We applaud North Macedonia for the Chair’s dogged persistence consulting in good faith with all delegations since December on the EEF decision.  We support the CiO’s determination that, despite Russia’s obstructionism, the interests of the OSCE are best served by convening this meeting today.  We also fully agree with the CiO’s priorities and its agenda for this meeting – which emphasizes economic resilience within the specific areas of good governance, climate change, energy security, and trade and transport.      

The climate crisis isn’t coming.  It’s here and is leading to security related impacts across the world – and it demands a more robust response.  Later today we will hear from Ms. Kate Guy, who serves as Senior Advisor and Managing Director on Climate Security and Cross-Cutting Issues to Special Presidential Envoy for Climate John Kerry.  She will discuss specific ways in which cooperation among participating States can address the negative security-related impacts of climate change and how the OSCE can contribute to the global response, which include working with civil society and private sector partners.  The United States strongly supports continuing discussions in the Second Dimension with the goal of operationalizing the 2021 Ministerial Council decision on climate change.  We view this meeting today, and the upcoming High-Level Conference on Climate Change on July 7, as essential steps in this direction.  

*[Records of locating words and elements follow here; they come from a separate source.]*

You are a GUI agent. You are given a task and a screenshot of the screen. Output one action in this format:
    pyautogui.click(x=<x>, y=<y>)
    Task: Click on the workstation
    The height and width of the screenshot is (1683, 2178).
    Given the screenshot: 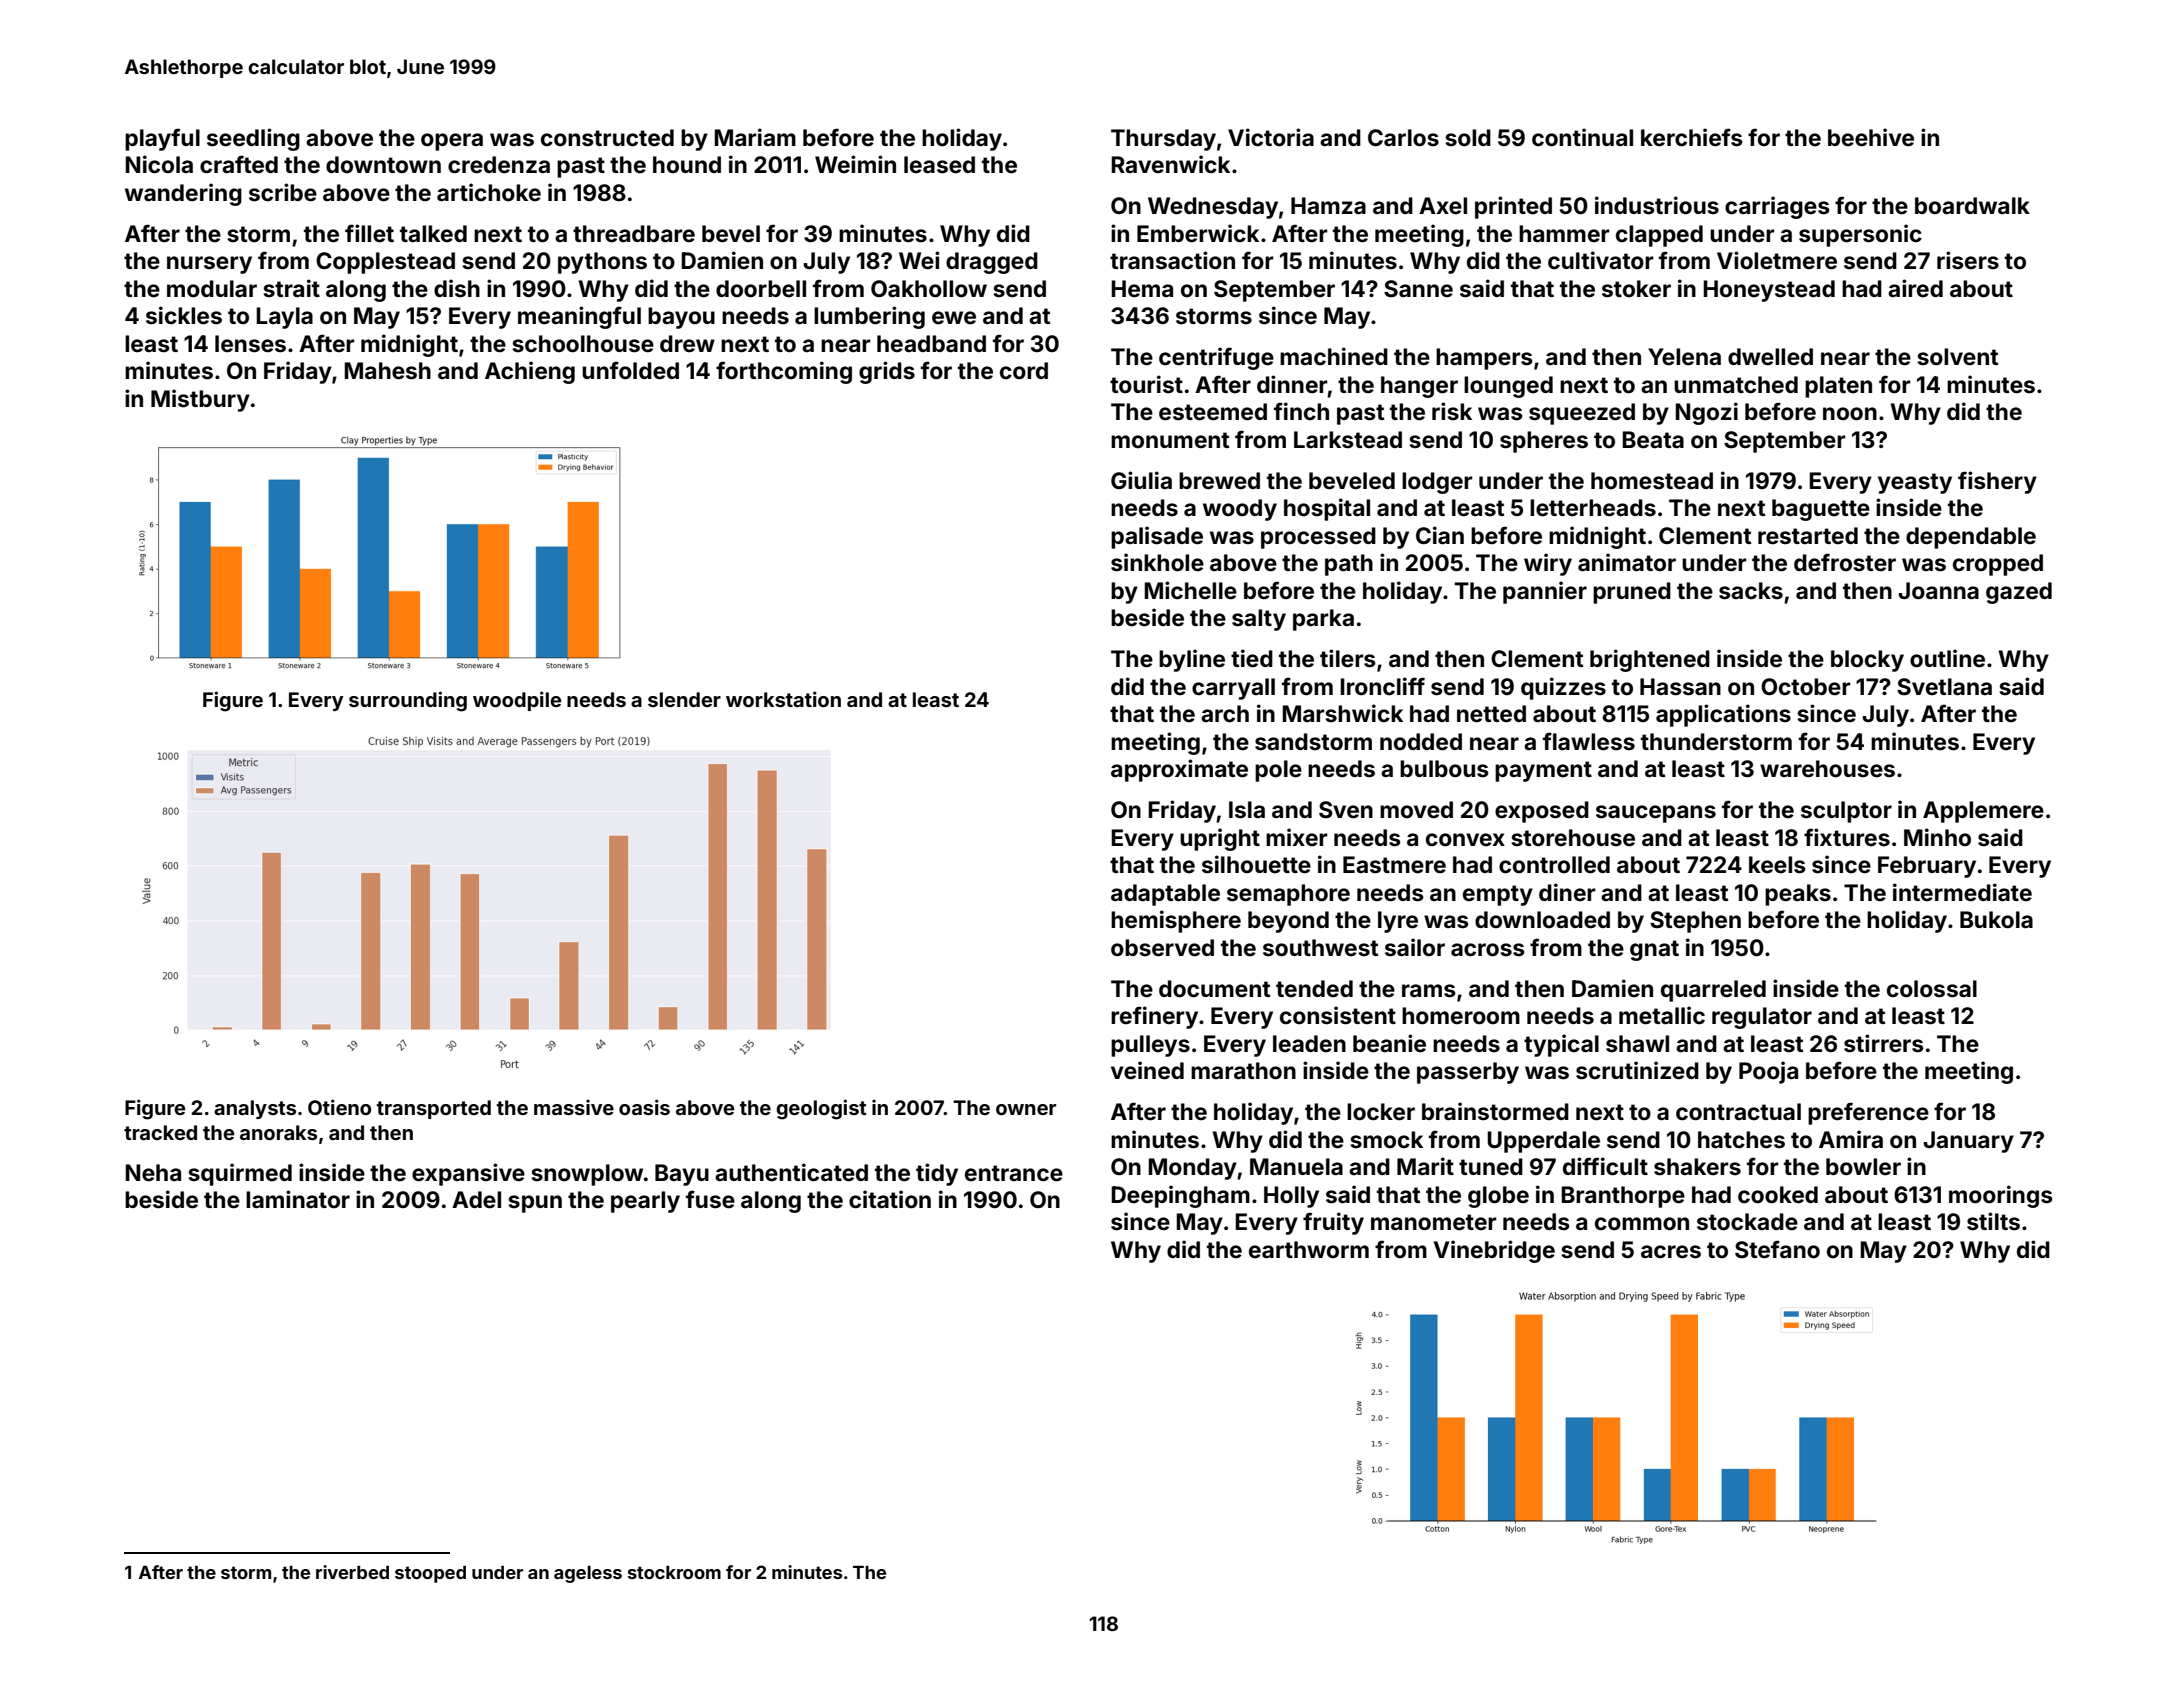 What is the action you would take?
    pyautogui.click(x=783, y=699)
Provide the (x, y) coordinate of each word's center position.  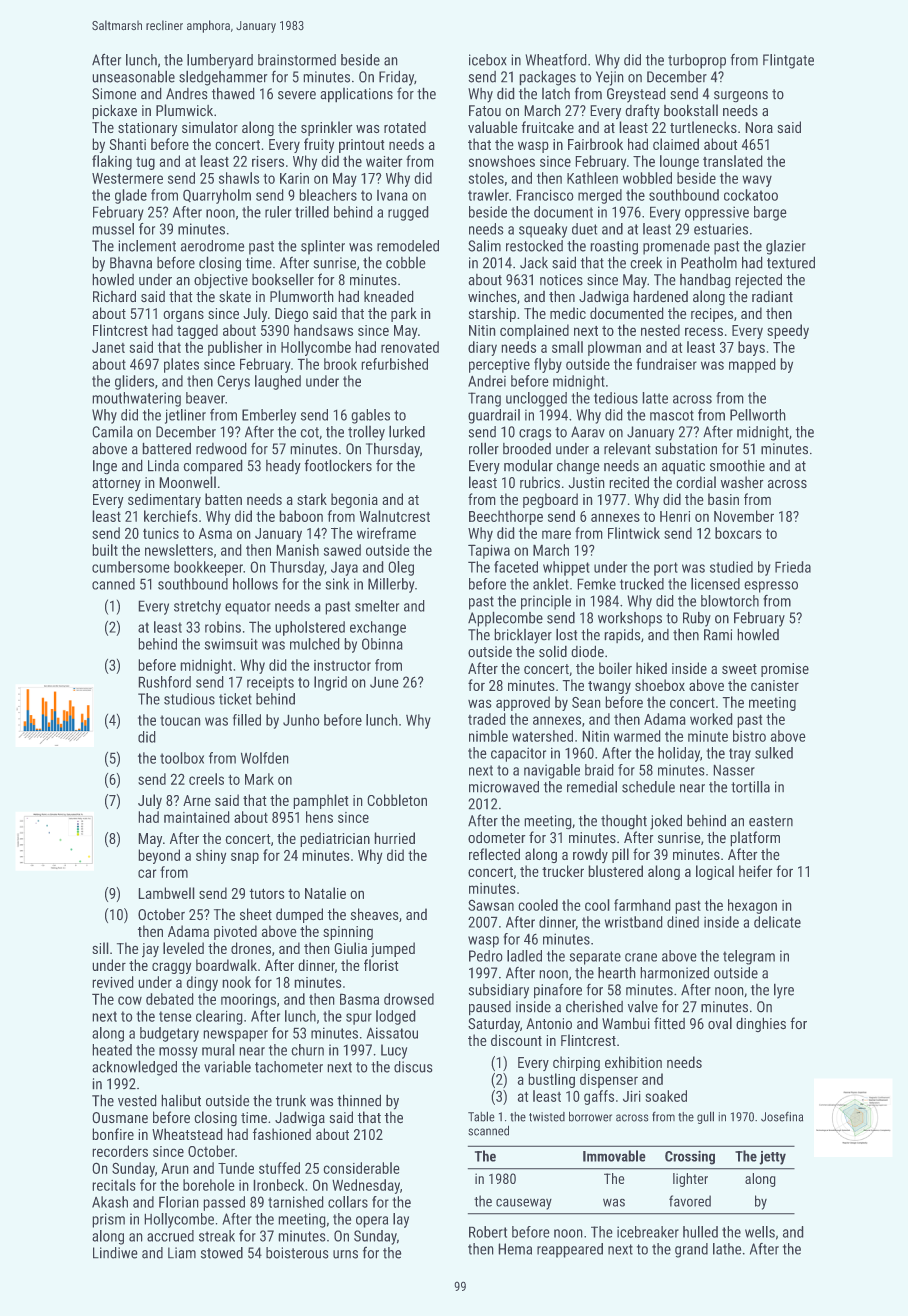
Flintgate (788, 61)
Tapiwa (489, 551)
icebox (488, 60)
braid (599, 770)
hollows (255, 584)
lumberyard (220, 61)
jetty (772, 1158)
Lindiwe (115, 1253)
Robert (488, 1232)
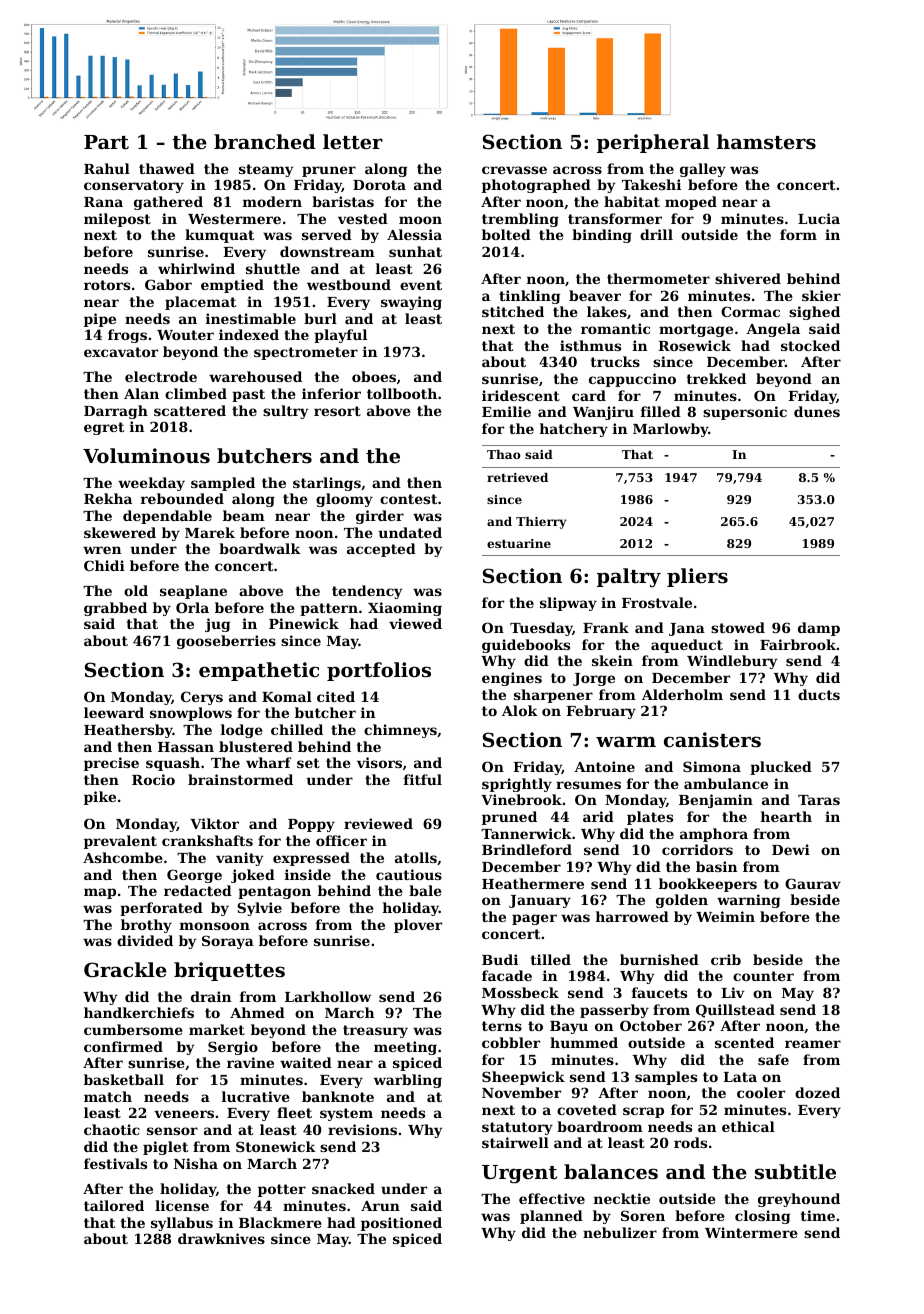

The economic and environmental challenges we are collectively facing in the OSCE region deserve our attention and discussion aimed at effective action.  This is true even as it remains our view that the OSCE must acknowledge and address the wide-ranging consequences for us all of Russia’s aggression against Ukraine.  I look forward to the discussions during this meeting, hearing from the impressive list of expert panelists, and consulting further with other delegations and the CiO.  One thing is certain, Russia has not succeeded and will not succeed in thwarting these discussions.  Nor will Russia succeed in undermining the work of this Organization – work that continues to be essential to the comprehensive security of this region.